[mirrorbrain] Documenting Metalink/XML client, publishers, & cache behavior

From: Anthony Bryan <anthonybryan_at_gmail.com>
Date: Tue, 22 May 2012 18:55:24 -0400
while thinking about curl, wget, Chrome & Firefox adding Metalink
support, I realized there is no documentation for Metalink/XML
clients, just the XML format in RFC 5854. what about publishers & caches?

here are some initial thoughts...obviously the publisher section is
most important regarding MirrorBrain, but it's interaction w/ caches
could be too.

what do you think? is there more to add?

Metalink/XML publishers

MUST use correct MIME type for metalink files

SHOULD advertise Metalink/XML file with Link HTTP header field from
regular download for "transparent metalink" usage ( Link:
<http://example.com/example.ext.meta4>; rel=describedby;
type="application/metalink4+xml" )

SHOULD publish with chunk hashes if error recovery ability is desired
(and files meet certain criteria like "large enough" - no point for
10k size file).

MAY do Accept header transparent content negotiation (deprecated?)

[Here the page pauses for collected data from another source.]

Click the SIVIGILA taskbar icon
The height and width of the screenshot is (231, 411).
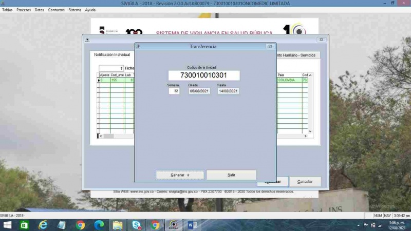pyautogui.click(x=174, y=225)
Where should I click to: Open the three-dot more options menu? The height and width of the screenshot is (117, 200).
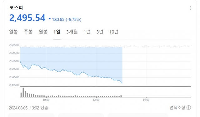tap(190, 8)
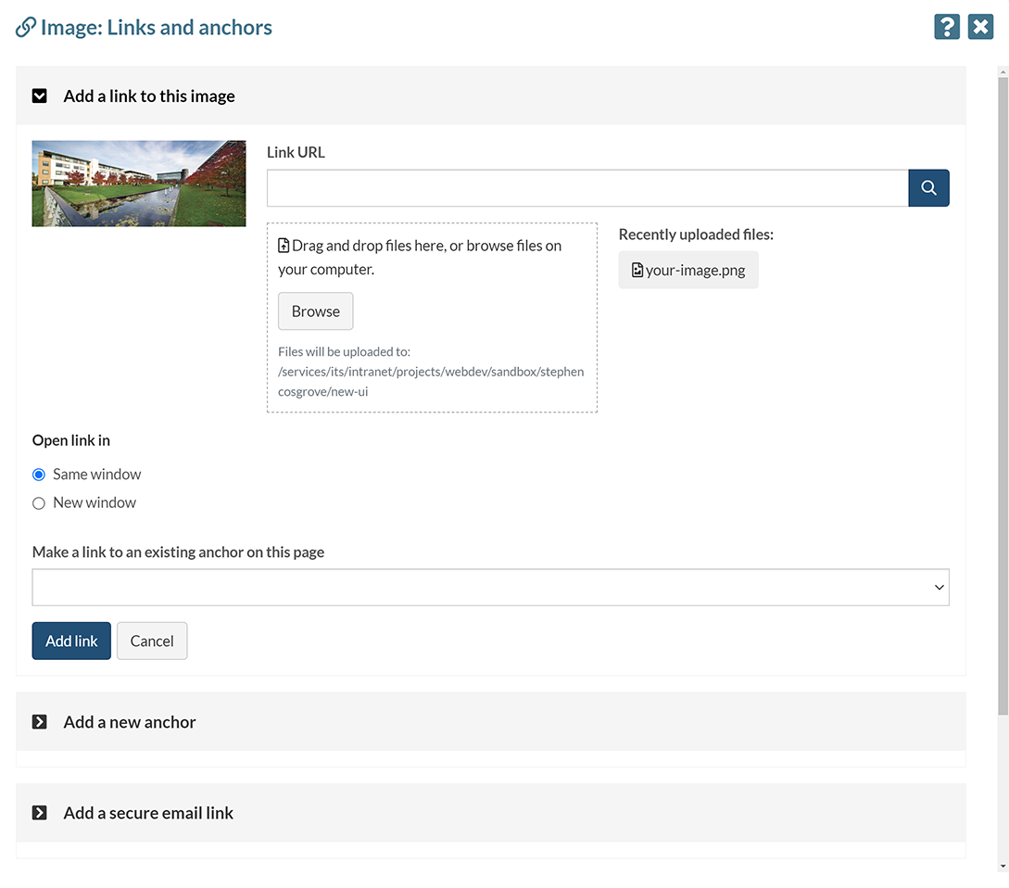
Task: Click the Browse button to pick files
Action: (x=315, y=311)
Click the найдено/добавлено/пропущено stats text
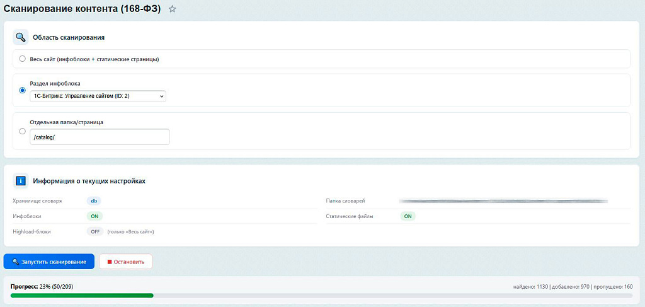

SHOULD use Metalink/XML origin element and dynamic="true" if updated
metalinks will be offered.

Metalink proxy cache consumers

whitelist for trusted sources by domain name (ie kde.org, ubuntu.com,
detect & log metalink usage so able to add to whitelist
SHOULD use preferred mirrors (those that are most cost efficient/better/local)
should they repair errors or use hashes? I guess so, but the client
will be verifying hashes too.

Metalink/XML clients

for some of the download behavior, RFC 6249, Section 7 could be edited
& re-used.

MUST! sanitize directory traversal information as specified in RFC
5854 Section

MUST process metalinks available by URI. MAY (or SHOULD?) process
local metalinks (like aria2's -M option).

MUST recognize by MIME type.

(what about misconfigured/unupdated server that does not have correct
MIME type?) SHOULD(?) client recognize metalink by file extension as

if HTTP client, MUST(?) support "transparent metalink" usage from
regular download to Metalink/XML advertised with Link header ( Link:
<http://example.com/example.ext.meta4>; rel=describedby;
type="application/metalink4+xml" )

if HTTP client, MAY do Accept header transparent content negotiation

if file with same name already exists, SHOULD verify full file hash
and if hash is correct, do not re-download the file?
if file exists and full file hash is incorrect, MAY repair file if
chunk hashes exist. otherwise, MAY write to other file name (file_2 or
file(2) like some apps already do).

SHOULD (or MUST?) verify full file hash after download completes. if
error, MUST describe as corrupted and MAY re-download or keep
SHOULD verify chunk hash if available and re-get error parts. SHOULD
(or MAY?) be done during initial download process, MAY be done after
download completed or to repair file downloaded another way?

SHOULD(?) use BitTorrent chunk hashes with HTTP/FTP downloads to
repair file if client supports torrents? (what if chunk hashes are
present in torrent and metalink, should one be preferred?)

if client supports Metalink/XML (3/4) AND Metalink/HTTP, which info
should be preferred (in case they differ)?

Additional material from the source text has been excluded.